Essen, Bielefeld (epd). Eine zunehmende Zahl von Menschen sei auf Spenden angewiesen, sagte Fabian Kessl, Professor der Universität Duisburg-Essen, dem Evangelischen Pressedienst (epd). "Das Almosengeben erlebt eine neue Konjunktur." Dies sei aber auf Dauer keine Perspektive. Kessl leitet die zweitägige internationale Tagung "Die neue Mitleidsökonomie", die am Donnerstag und Freitag an der Universität Bielefeld stattfindet.
Als Ursache für die wachsende Zahl armer Menschen sieht Kessl auch eine gesellschaftliche Entwicklung, "die eine massive Konzentration von Vermögen bei ganz Wenigen mit sich bringt". Die Angebote der Mitleidsökonomie seien zwar als Nothilfe sinnvoll, aber sie lösten das Problem der Armut nicht. "Ohne eine Diskussion über Umverteilung werden wir da nicht weiterkommen."
Tafeln symbolisch schließen
Es habe sich in den vergangenen Jahren eine neue Qualität von Armutslinderung etabliert, stellte Kessl bei der Befragung von knapp 850 karitativen Angeboten in 45 Kommunen fest. "Denn historisch betrachtet gab es Kleiderkammern oder Suppenküchen früher nur im Bereich der Nothilfe, vor allem für Menschen, die auf der Straße gelebt haben." Inzwischen müssten aber vielfach auch berufstätige Menschen armutslindernde Angebote in Anspruch nehmen. "Heute ist es nicht mehr selbstverständlich, dass ein Job so viel Geld einbringt, dass Menschen davon ihren Lebensunterhalt bestreiten können."

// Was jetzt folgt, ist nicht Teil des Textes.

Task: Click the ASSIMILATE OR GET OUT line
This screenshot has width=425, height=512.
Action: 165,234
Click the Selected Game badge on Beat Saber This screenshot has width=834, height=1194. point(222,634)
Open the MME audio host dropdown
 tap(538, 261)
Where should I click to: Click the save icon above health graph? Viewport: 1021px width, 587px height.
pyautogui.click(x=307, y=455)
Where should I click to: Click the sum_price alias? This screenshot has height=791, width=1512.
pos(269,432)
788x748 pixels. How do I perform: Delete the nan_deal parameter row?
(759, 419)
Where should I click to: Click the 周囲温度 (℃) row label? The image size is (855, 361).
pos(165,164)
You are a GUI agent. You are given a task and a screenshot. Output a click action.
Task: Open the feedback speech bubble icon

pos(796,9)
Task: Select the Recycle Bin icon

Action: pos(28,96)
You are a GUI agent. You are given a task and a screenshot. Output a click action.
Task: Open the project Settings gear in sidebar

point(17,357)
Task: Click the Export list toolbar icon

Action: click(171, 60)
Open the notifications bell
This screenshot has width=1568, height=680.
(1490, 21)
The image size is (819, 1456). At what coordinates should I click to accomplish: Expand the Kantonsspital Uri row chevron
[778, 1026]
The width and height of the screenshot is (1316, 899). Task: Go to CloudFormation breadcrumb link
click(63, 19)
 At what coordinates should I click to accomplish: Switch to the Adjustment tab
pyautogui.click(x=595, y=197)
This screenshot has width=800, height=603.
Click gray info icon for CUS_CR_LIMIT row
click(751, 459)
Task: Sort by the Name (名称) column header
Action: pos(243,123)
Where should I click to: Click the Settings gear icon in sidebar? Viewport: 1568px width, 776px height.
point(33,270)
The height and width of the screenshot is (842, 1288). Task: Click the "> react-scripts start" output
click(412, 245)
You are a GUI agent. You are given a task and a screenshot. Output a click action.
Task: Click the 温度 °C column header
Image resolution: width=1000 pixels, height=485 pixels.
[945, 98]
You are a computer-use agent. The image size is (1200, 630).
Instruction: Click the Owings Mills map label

80 Prozent der Angebote wie Tafeln, Sozialkaufhäuser oder Kleiderkammern seien erst in den vergangenen 20 Jahren entstanden, erklärte der Sozialwissenschaftler. "Es ist ein Phänomen, das wir in dieser Quantität und Qualität bislang nicht hatten." So seien die Tafeln erst Mitte der 90er Jahre entstanden. Heute versorgten die knapp 1.000 Tafeln aber täglich zwei Millionen Bedürftige mit Nahrungsmitteln.
Das Problem sei, dass sich das System der Mitleidsökonomie zunehmend etabliert habe, kritisierte Kessl. Wohlfahrtsverbände hätten politische Akteure immer wieder darauf hingewiesen, dass es eigentlich ein Skandal sei, wie viele Menschen auf Spenden zur Existenzsicherung angewiesen seien. "Nur hat das bislang nicht dazu geführt, dass massiv in Armutsbekämpfung investiert wurde." Eine Möglichkeit, die Diskussion anzustoßen, sei, die Tafeln oder Suppenküchen einmal symbolisch zu schließen, schlug Kessl vor.